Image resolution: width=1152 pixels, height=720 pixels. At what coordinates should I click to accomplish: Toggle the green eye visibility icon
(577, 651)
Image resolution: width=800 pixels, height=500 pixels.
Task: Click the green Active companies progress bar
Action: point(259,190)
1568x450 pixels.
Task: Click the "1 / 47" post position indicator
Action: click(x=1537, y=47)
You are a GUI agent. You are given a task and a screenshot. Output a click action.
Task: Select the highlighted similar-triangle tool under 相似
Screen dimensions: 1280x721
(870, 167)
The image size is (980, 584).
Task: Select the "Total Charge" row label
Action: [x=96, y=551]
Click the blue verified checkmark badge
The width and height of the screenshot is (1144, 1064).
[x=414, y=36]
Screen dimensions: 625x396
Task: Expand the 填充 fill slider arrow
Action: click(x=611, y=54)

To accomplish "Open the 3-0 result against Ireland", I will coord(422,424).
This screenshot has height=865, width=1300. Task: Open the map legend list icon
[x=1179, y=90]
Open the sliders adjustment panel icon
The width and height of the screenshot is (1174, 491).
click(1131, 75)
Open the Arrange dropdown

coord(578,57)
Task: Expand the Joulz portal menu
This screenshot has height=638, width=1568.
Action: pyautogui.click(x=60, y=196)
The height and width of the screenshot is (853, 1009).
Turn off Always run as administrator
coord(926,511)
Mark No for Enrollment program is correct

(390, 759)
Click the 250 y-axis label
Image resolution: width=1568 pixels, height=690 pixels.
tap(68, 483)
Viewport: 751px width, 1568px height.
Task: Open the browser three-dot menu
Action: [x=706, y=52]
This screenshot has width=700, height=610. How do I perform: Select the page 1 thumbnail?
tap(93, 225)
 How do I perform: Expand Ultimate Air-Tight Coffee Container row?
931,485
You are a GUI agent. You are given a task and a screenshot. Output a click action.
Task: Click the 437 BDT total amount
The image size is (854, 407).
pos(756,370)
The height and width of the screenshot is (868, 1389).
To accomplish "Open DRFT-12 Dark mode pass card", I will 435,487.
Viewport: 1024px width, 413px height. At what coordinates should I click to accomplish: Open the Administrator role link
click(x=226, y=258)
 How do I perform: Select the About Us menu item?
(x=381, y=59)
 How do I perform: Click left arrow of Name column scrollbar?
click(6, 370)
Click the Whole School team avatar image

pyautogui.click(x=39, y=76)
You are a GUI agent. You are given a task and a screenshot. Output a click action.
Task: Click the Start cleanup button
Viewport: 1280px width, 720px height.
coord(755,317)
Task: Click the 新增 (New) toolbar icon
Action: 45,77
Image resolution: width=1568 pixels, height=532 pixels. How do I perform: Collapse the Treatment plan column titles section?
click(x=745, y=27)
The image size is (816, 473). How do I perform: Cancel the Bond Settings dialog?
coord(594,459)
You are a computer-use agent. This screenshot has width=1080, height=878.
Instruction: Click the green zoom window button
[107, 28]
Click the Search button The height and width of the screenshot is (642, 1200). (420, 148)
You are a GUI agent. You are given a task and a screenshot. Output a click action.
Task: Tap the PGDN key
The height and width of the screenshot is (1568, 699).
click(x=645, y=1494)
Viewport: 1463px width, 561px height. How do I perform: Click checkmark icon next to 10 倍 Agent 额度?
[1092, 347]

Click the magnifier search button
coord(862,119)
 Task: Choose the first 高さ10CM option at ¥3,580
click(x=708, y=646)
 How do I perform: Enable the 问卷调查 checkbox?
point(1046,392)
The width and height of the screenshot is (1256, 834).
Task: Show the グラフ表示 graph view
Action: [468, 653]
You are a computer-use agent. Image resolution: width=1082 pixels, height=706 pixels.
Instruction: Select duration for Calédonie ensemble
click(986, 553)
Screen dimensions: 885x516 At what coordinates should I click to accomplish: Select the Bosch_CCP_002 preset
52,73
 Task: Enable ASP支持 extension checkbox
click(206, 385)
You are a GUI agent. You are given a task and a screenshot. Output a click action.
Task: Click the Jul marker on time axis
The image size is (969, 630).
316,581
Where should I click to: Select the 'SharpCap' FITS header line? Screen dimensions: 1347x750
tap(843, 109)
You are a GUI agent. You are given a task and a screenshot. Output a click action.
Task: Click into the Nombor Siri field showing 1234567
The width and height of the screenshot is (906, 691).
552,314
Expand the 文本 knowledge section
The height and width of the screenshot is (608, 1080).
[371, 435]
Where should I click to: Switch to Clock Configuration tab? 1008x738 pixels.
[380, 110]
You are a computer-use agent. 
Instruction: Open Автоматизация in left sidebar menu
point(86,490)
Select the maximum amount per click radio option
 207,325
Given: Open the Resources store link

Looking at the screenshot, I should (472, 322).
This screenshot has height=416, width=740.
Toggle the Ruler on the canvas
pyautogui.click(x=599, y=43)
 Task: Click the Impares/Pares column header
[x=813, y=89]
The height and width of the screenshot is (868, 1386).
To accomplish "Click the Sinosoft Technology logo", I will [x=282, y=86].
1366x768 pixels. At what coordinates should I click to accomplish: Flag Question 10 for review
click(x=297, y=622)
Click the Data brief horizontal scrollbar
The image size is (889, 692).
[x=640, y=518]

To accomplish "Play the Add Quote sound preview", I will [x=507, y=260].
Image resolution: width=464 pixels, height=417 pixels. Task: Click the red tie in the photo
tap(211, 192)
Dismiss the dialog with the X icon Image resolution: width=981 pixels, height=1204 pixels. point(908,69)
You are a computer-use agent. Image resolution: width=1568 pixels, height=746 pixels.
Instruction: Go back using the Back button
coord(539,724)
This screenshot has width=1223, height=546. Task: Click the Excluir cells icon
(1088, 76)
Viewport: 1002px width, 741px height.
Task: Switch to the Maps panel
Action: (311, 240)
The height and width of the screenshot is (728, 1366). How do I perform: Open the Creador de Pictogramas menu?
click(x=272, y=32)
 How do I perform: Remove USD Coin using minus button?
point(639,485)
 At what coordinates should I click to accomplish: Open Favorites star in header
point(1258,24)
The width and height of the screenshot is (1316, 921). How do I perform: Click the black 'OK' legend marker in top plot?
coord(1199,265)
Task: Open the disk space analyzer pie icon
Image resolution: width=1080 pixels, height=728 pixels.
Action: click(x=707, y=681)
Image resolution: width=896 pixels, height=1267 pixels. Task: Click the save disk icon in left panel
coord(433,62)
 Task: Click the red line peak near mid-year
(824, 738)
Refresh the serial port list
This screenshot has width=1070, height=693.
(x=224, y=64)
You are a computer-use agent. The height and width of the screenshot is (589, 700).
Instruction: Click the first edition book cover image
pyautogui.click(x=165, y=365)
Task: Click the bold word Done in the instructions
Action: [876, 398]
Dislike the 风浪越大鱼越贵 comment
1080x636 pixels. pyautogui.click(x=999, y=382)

----------------------------------------

## What the exercise asks:
Go through the material above, and wherever a line contains the string "computer", return it.

## Response to this task:
You are a computer-use agent. This screenshot has width=1080, height=878.
You are a computer-use agent. Image resolution: width=1082 pixels, height=706 pixels.
You are a computer-use agent. 
You are a computer-use agent. Image resolution: width=1568 pixels, height=746 pixels.
You are a computer-use agent. The height and width of the screenshot is (589, 700).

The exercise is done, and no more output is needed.